How to carry out A/C Gauge Readings
To know the HIGH SIDE and LOW SIDE pressures inside your car’s air conditioning system, you need an A/C Gauge Set. The Gauge Set must be connected to the A/C service ports on car to read the pressures while the system is running.
With the engine OFF, connect the A/C Gauge Set High Pressure Hose (the one with the larger coupler fitting) to the High Side service port (often located in the compressor output line that goes from the compressor to the condenser). Connect the Low Pressure Hose (the one with the smaller coupling) to the Low Side Service port (usually found on the accumulator, or on the suction hose that goes from the evaporator to the compressor).
Start the engine, turn on the A/C to MAX, and rev the engine to 2000 RPM. Hold the engine speed and note the High and Low side pressure gauge readings.
NOTE: High and Low side pressure readings will differ with ambient temperature and humidity. The higher the temperature and/or humidity, the higher the gauge readings.
With late model R134a systems, good high pressure readings should start from 150 to 220 PSI at 80 degrees F, 170 to 250 PSI at 90 degrees F, and 195 to 280 PSI at 100 degrees F.
And the high side pressure reading of less than 150 PSI indicates a low charge or a compressor issue. A high pressure reading over 300 PSI would show an overcharge condition (too much refrigerant in system) or a restriction in the high side.
Good low pressure readings with R134a should often be in the 30 to 35 PSI range. If higher, there may be a low side restriction. If the reading is lower, the system may actually be low on refrigerant.

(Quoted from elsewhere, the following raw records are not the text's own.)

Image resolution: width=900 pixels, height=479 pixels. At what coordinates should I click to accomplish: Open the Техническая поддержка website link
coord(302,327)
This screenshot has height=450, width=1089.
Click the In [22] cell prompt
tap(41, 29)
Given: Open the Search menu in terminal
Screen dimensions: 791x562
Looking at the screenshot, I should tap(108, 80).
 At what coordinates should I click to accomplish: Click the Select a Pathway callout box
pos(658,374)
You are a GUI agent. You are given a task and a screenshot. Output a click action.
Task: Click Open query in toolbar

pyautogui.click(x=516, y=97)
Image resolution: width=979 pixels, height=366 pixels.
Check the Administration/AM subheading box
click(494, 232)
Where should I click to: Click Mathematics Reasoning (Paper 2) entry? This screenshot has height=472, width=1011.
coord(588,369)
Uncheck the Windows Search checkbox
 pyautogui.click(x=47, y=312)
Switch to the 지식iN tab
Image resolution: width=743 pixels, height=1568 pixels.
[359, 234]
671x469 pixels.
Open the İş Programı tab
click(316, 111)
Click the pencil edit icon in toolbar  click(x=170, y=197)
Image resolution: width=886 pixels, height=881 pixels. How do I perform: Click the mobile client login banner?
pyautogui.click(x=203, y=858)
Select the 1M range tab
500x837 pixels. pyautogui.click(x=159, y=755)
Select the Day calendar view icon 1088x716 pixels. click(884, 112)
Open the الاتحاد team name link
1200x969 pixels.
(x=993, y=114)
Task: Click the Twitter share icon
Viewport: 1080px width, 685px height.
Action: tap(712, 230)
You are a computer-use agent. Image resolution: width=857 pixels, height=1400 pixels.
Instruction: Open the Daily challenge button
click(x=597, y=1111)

On older R12 air conditioner’s systems (1994 model year cars an older that have NOT been retrofitted to R134a), the HIGH side pressure readings will most typically be 150 to 185 PSI at 80 degrees F, 175 to 205 PSI at 90 degrees F, and 200 to 250 PSI at 100 degrees F. Normal LOW side readings with R12 should be around 20 to 30 PSI for an expansion valve system, or 15 to 40 PSI for the orifice tube system.